"""

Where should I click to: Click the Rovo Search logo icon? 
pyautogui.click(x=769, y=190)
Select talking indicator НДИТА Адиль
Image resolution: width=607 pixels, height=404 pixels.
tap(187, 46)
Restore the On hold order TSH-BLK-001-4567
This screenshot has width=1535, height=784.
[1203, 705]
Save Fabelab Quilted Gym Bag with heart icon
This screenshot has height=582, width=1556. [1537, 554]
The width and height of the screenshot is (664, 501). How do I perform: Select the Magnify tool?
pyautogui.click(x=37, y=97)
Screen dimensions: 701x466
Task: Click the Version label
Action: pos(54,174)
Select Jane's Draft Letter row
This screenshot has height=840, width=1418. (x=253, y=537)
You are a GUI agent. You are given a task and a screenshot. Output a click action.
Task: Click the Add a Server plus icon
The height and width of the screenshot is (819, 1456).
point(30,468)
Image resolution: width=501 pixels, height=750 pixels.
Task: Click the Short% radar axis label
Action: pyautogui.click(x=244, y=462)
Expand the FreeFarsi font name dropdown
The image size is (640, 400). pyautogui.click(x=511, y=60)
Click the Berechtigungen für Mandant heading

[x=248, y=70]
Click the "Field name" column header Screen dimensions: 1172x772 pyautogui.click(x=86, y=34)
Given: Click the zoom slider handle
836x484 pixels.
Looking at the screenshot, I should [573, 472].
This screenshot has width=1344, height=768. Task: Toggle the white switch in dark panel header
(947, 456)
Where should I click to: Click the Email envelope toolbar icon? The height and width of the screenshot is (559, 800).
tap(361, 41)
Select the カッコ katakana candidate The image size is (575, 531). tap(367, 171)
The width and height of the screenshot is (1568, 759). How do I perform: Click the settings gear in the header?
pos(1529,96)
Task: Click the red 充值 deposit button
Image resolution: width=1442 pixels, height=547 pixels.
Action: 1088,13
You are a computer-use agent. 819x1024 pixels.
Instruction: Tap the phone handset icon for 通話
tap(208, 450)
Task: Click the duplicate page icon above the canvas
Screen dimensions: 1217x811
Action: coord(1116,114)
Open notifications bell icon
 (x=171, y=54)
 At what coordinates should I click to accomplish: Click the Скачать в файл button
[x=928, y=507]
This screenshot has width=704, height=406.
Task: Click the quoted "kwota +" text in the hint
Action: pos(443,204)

"""

Turn the records above into a Markdown table with two columns, "Row" and "Line", putting each line of the records in its own row in order and leaving out blank lines.

| Row | Line |
|---|---|
| 1 | Where should I click to: Click the Rovo Search logo icon?  |
| 2 | pyautogui.click(x=769, y=190) |
| 3 | Select talking indicator НДИТА Адиль |
| 4 | Image resolution: width=607 pixels, height=404 pixels. |
| 5 | tap(187, 46) |
| 6 | Restore the On hold order TSH-BLK-001-4567 |
| 7 | This screenshot has width=1535, height=784. |
| 8 | [1203, 705] |
| 9 | Save Fabelab Quilted Gym Bag with heart icon |
| 10 | This screenshot has height=582, width=1556. [1537, 554] |
| 11 | The width and height of the screenshot is (664, 501). How do I perform: Select the Magnify tool? |
| 12 | pyautogui.click(x=37, y=97) |
| 13 | Screen dimensions: 701x466 |
| 14 | Task: Click the Version label |
| 15 | Action: pos(54,174) |
| 16 | Select Jane's Draft Letter row |
| 17 | This screenshot has height=840, width=1418. (x=253, y=537) |
| 18 | You are a GUI agent. You are given a task and a screenshot. Output a click action. |
| 19 | Task: Click the Add a Server plus icon |
| 20 | The height and width of the screenshot is (819, 1456). |
| 21 | point(30,468) |
| 22 | Image resolution: width=501 pixels, height=750 pixels. |
| 23 | Task: Click the Short% radar axis label |
| 24 | Action: pyautogui.click(x=244, y=462) |
| 25 | Expand the FreeFarsi font name dropdown |
| 26 | The image size is (640, 400). pyautogui.click(x=511, y=60) |
| 27 | Click the Berechtigungen für Mandant heading |
| 28 | [x=248, y=70] |
| 29 | Click the "Field name" column header Screen dimensions: 1172x772 pyautogui.click(x=86, y=34) |
| 30 | Given: Click the zoom slider handle |
| 31 | 836x484 pixels. |
| 32 | Looking at the screenshot, I should [573, 472]. |
| 33 | This screenshot has width=1344, height=768. Task: Toggle the white switch in dark panel header |
| 34 | (947, 456) |
| 35 | Where should I click to: Click the Email envelope toolbar icon? The height and width of the screenshot is (559, 800). |
| 36 | tap(361, 41) |
| 37 | Select the カッコ katakana candidate The image size is (575, 531). tap(367, 171) |
| 38 | The width and height of the screenshot is (1568, 759). How do I perform: Click the settings gear in the header? |
| 39 | pos(1529,96) |
| 40 | Task: Click the red 充值 deposit button |
| 41 | Image resolution: width=1442 pixels, height=547 pixels. |
| 42 | Action: 1088,13 |
| 43 | You are a computer-use agent. 819x1024 pixels. |
| 44 | Instruction: Tap the phone handset icon for 通話 |
| 45 | tap(208, 450) |
| 46 | Task: Click the duplicate page icon above the canvas |
| 47 | Screen dimensions: 1217x811 |
| 48 | Action: coord(1116,114) |
| 49 | Open notifications bell icon |
| 50 |  (x=171, y=54) |
| 51 |  At what coordinates should I click to accomplish: Click the Скачать в файл button |
| 52 | [x=928, y=507] |
| 53 | This screenshot has width=704, height=406. |
| 54 | Task: Click the quoted "kwota +" text in the hint |
| 55 | Action: pos(443,204) |